──────── Extract to read
Sunday, October 11, 2009

Emotionally unstable...

While i was watching a show from Ch68 today... My sister passed me a Letter telling me, "Aiya, your birthday coming, must be from some insurance or agency la"

But i do not know why, after looking at "just" the envelope, i said, "i dun think its from any agency, coz of the special sticker behind" *and the writings...*

But after i opened and read the birthday card greetings...

I... i broke down... why? i don't know... Perhaps its the sad show i watching that i've already been emotionally affected.

Maybe because the wordings... as it all looks so familiar... (i really do not know if i shld cry or smile) really... i do not know...

Hi there,

To the someone whom didn't mention your name.

If you are reading this... thank you, I've received the birthday wishing card you sent

Even thou, a simple card of wishing... but the impact is big.

Thank you...... thank you for your best wishes... I'll treasure the card received.




Evening...

Was out sending my childhood friend "Bryan" to the airport for he'll be away for 2mths to USA and Japan for holiday... (Feeling so empty now...)
────────────────
──────── Dataset entries
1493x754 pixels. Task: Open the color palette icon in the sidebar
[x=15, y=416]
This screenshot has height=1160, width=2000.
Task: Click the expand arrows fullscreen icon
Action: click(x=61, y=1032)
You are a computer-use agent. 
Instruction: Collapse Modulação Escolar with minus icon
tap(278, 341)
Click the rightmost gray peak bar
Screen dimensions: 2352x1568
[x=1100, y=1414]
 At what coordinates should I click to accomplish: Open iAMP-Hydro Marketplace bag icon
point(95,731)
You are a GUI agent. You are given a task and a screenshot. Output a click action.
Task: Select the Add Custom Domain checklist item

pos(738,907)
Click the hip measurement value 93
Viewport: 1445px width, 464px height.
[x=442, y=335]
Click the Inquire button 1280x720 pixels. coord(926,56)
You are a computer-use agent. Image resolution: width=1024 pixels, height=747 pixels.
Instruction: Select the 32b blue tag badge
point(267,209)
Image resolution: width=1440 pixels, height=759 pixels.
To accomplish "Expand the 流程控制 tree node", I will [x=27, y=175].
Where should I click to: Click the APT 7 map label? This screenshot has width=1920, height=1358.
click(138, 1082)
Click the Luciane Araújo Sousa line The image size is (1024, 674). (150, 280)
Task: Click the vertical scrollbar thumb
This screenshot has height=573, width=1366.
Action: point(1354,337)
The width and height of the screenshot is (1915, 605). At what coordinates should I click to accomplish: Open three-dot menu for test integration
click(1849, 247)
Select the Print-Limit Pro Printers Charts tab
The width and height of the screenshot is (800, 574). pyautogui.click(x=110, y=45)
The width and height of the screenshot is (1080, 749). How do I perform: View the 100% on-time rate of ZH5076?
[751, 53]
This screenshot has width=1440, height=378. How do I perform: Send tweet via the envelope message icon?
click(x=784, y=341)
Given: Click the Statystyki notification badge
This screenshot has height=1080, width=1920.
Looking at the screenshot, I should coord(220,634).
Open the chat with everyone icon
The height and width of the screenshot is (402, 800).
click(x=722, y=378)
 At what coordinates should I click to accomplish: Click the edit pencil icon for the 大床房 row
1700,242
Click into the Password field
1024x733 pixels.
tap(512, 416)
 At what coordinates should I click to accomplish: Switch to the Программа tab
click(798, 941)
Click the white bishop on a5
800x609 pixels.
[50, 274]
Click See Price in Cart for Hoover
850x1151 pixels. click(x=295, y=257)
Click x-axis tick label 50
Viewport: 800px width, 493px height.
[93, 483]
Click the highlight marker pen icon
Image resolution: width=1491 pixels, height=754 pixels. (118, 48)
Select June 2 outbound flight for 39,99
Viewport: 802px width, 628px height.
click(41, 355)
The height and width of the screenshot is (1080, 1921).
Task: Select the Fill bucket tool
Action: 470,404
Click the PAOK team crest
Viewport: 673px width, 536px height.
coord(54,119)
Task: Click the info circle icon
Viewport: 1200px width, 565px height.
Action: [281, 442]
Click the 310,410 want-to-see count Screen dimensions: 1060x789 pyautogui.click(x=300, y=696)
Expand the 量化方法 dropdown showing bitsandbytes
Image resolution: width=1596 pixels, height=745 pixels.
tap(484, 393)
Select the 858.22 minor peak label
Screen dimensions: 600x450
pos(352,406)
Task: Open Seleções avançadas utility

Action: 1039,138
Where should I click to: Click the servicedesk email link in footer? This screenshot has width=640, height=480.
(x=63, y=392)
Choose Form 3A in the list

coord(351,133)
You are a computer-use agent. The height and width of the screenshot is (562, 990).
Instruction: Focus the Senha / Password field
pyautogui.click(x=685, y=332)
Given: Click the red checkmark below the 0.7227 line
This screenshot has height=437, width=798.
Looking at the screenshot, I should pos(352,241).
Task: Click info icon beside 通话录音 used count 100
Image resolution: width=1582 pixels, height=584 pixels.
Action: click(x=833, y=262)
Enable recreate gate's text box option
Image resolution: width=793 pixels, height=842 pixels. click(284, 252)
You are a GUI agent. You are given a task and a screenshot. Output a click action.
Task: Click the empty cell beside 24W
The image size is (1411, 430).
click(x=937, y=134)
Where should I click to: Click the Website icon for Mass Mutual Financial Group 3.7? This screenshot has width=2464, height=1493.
────────────────
*Work to do*
**a.** Rewrite the birthday card blog post starting at the words "I... i broke" and ending after "the card received.". Swap "card" for "note" throughout.
**b.** Carry on the birthday card blog post from its final sentence.

*Per-task outputs*
**a.**
I... i broke down... why? i don't know... Perhaps its the sad show i watching that i've already been emotionally affected.

Maybe because the wordings... as it all looks so familiar... (i really do not know if i shld cry or smile) really... i do not know...

Hi there,

To the someone whom didn't mention your name.

If you are reading this... thank you, I've received the birthday wishing note you sent

Even thou, a simple note of wishing... but the impact is big.

Thank you...... thank you for your best wishes... I'll treasure the note received.

**b.**
I've been very busy with school for a year plus. Just recently, i've put up most of my time to accompany my this childhood friend.

For the past 2mths or more, we've been going out together before he ORD. To sports, shopping, movies, supper, out with our friends or even to both our hse to chill and chat. (btw... dun be mistaken, as both our moms are best friends thats why he is my childhood friend. so close that i treat him like a brother)

After sending off my childhood friend.

Suddenly it came to me to realize that. Even if its brother ever since young... or even if its someone "Close to you" or "Lover" during the period of time spent together, left you... even so if its just for a 1wk, you may even feel empty without him/her...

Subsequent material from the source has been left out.